Exercise description — Look through the data below for the line with "帮助中心 (40, 1217)" and the line with "About Us (343, 1071)", then output those two and all lines in between, exactly as written.

Dataset —
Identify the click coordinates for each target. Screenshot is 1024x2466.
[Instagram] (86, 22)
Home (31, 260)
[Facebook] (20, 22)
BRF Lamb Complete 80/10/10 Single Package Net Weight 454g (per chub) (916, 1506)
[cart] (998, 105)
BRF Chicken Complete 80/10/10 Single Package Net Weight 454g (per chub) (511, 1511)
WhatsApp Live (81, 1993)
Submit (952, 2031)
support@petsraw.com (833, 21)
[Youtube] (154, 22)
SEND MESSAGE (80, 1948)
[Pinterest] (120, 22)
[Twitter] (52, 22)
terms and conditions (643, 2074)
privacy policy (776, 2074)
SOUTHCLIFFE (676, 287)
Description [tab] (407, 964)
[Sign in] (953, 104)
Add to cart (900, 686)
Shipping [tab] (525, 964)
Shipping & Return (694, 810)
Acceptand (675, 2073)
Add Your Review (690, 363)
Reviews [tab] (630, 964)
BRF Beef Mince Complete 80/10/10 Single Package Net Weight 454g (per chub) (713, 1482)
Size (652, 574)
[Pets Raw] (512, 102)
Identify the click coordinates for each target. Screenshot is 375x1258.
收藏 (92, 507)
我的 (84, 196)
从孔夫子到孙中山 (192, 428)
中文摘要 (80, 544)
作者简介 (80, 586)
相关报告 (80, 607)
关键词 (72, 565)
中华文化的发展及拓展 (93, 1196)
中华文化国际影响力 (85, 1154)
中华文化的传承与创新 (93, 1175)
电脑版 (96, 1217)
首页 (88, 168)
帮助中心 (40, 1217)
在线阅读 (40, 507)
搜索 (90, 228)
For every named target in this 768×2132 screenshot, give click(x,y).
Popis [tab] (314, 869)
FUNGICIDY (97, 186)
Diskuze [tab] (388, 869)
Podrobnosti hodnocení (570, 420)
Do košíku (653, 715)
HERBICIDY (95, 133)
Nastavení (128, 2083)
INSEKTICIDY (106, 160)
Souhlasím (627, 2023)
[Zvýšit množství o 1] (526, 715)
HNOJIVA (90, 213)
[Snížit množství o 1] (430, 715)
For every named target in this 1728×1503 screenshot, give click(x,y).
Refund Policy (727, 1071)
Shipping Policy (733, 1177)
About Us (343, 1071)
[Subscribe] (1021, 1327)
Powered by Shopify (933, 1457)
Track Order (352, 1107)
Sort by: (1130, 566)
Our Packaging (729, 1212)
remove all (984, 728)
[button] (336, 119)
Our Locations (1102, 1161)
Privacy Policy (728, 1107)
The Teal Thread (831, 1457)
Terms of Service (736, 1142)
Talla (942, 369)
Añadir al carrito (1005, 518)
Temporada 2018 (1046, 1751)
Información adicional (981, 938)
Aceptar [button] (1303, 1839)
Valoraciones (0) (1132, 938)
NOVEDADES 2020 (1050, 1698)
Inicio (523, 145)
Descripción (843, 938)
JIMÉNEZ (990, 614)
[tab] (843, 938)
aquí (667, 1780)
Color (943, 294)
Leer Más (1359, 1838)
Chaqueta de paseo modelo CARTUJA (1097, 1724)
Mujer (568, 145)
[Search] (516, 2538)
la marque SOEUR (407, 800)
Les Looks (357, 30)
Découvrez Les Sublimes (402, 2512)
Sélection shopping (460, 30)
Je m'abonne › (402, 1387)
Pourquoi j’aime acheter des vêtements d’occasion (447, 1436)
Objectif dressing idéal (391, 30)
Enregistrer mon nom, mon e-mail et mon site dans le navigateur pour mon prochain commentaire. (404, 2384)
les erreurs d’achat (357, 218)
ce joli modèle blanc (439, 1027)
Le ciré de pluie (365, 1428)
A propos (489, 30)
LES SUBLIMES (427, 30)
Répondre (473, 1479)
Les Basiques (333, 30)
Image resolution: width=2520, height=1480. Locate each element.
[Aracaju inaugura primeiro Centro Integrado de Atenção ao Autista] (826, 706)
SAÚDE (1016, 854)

Expected answer —
帮助中心 (40, 1217)
在线阅读 (40, 507)
搜索 (90, 228)
For every named target in this 768×2132 screenshot, give click(x,y).
Popis [tab] (314, 869)
FUNGICIDY (97, 186)
Diskuze [tab] (388, 869)
Podrobnosti hodnocení (570, 420)
Do košíku (653, 715)
HERBICIDY (95, 133)
Nastavení (128, 2083)
INSEKTICIDY (106, 160)
Souhlasím (627, 2023)
[Zvýšit množství o 1] (526, 715)
HNOJIVA (90, 213)
[Snížit množství o 1] (430, 715)
For every named target in this 1728×1503 screenshot, give click(x,y).
Refund Policy (727, 1071)
Shipping Policy (733, 1177)
About Us (343, 1071)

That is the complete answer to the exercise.